It is noted that the mZK equation is a high dimensional nonlinear evolution equation and, thus, the study of its reduction problem is of theoretical interest. The Lie-group method, originally proposed by Sophus Lie, is a classical method to determine the symmetry reduction of partial differential equations (PDEs) [13,14,15,16]. During the past several decades, there have been many extensions of the Lie-group method such as the nonclassical Lie group method [17], the CK direct method [18], the direct symmetry method [19], and so on [20,21,22,23,24]. Among them, the direct symmetry method is an effective approach for seeking symmetry reductions. In [25] and [26], the method was used to investigate the Gardner–KP equation and the \((2+ 1)\)-dimensional Jaulent–Miodek equation, respectively. To our knowledge, there is no result concerning the application of the direct symmetry method to the mZK equation partly due to its high dimension and nonlinear term \(u^{\frac{1}{2}}u_{x}\), which motivates the present work.

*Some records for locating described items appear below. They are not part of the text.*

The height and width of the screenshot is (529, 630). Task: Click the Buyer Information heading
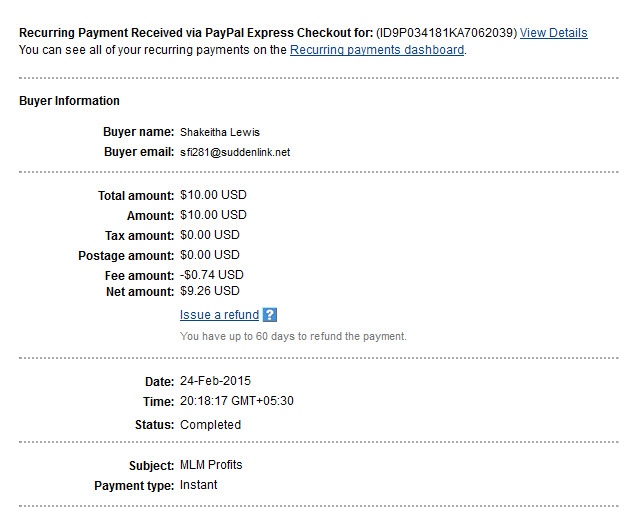(x=69, y=100)
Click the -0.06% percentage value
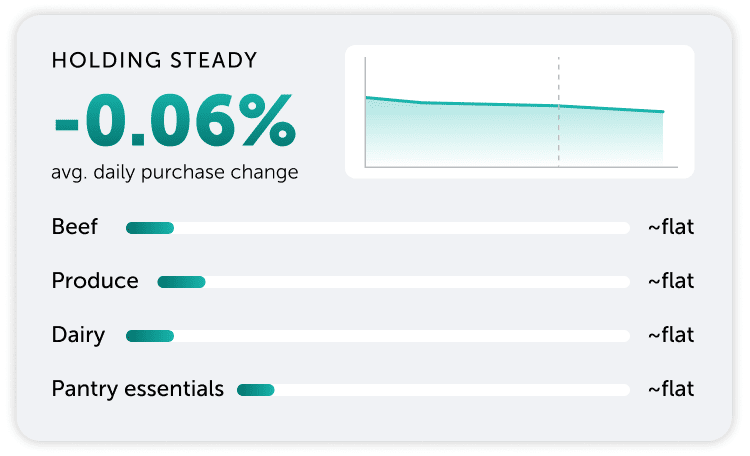Viewport: 750px width, 456px height. point(175,122)
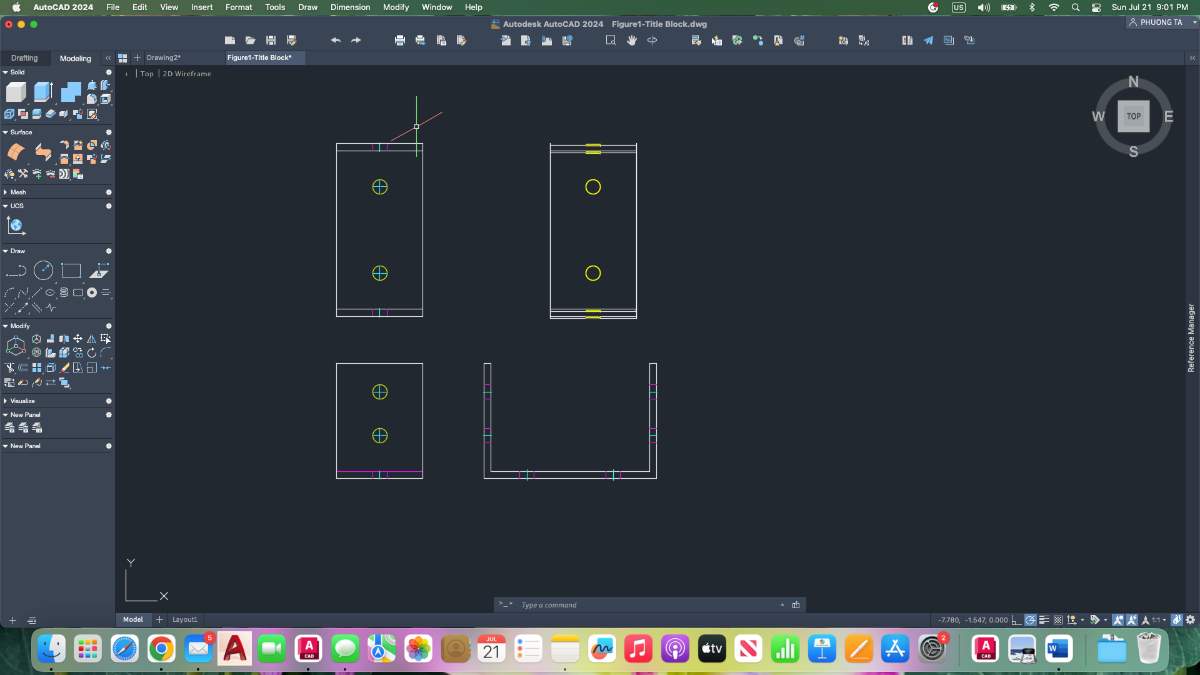Image resolution: width=1200 pixels, height=675 pixels.
Task: Open the UCS world icon tool
Action: pyautogui.click(x=16, y=225)
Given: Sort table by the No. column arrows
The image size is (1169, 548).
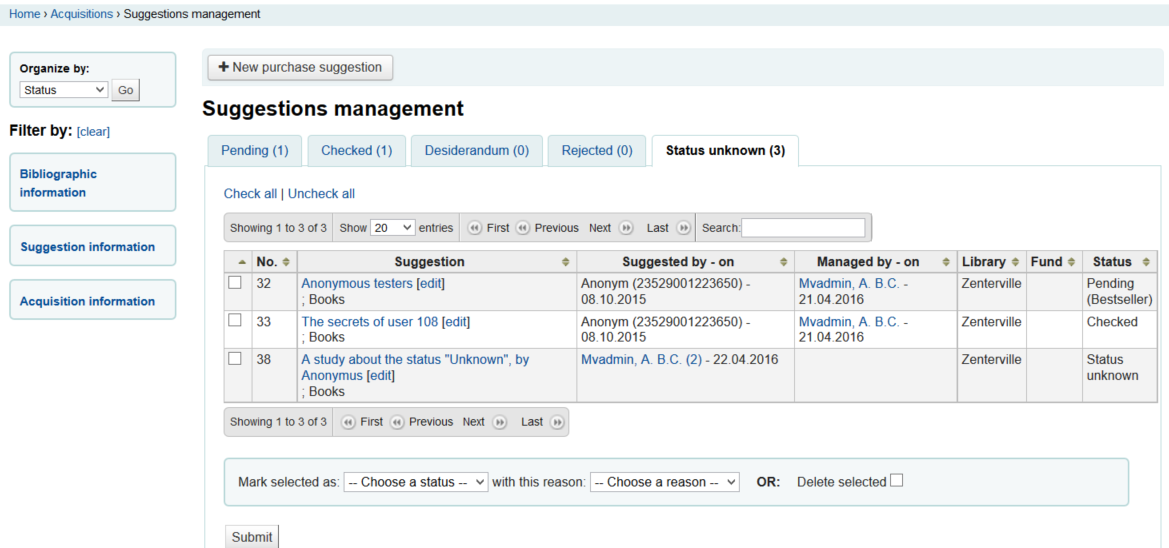Looking at the screenshot, I should coord(286,262).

Based on the above discussion, this paper considers the problem of seeking symmetry reductions of the mZK equation. In Sect. 2, with the help of the direct symmetry method, the symmetry and the corresponding vector field of the mZK equation are determined. In Sect. 3, by solving the symmetry equation, similarity transformations are constructed, which are applied to reduce the mZK equation to \((2+ 1)\)-dimensional or even \((1+ 1)\)-dimensional equations. In Sect. 4, some exact solutions including trigonometric function solutions, hyperbolic function solutions, and Weierstrass function solutions of the mZK equation are presented in terms of the lower-dimensional equations. Finally, the conclusion is provided in Sect. 5.

2 Symmetry analysis

For an arbitrary nonlinear evolution equation

$$ \varPhi (x,t,u,u_{x},u_{t},\ldots )=0, $$
(3)

where \(u_{x}=\frac{\partial u}{\partial x}\). The function \(\sigma (x,t,u,u _{x},u_{t},\ldots )\) is called a symmetry [27] of Eq. (3) if it satisfies the following equation for an arbitrary solution \(u(x,t)\):

$$ \varphi ^{\prime }(u)\sigma =0, $$
(4)

where

$$ \varphi ^{\prime }(u)\sigma =\frac{\partial \varphi }{\partial u} \sigma +\frac{\partial \varphi }{\partial u_{x}} \sigma _{x}+\frac{ \partial \varphi }{\partial u_{t}}\sigma _{t}+\frac{\partial \varphi }{ \partial u_{xx}} \sigma _{xx}+\cdots . $$

Note that Eq. (4) is a linear PDE of the symmetry σ. Therefore the linear combination of symmetry σ is also a symmetry of Eq. (3).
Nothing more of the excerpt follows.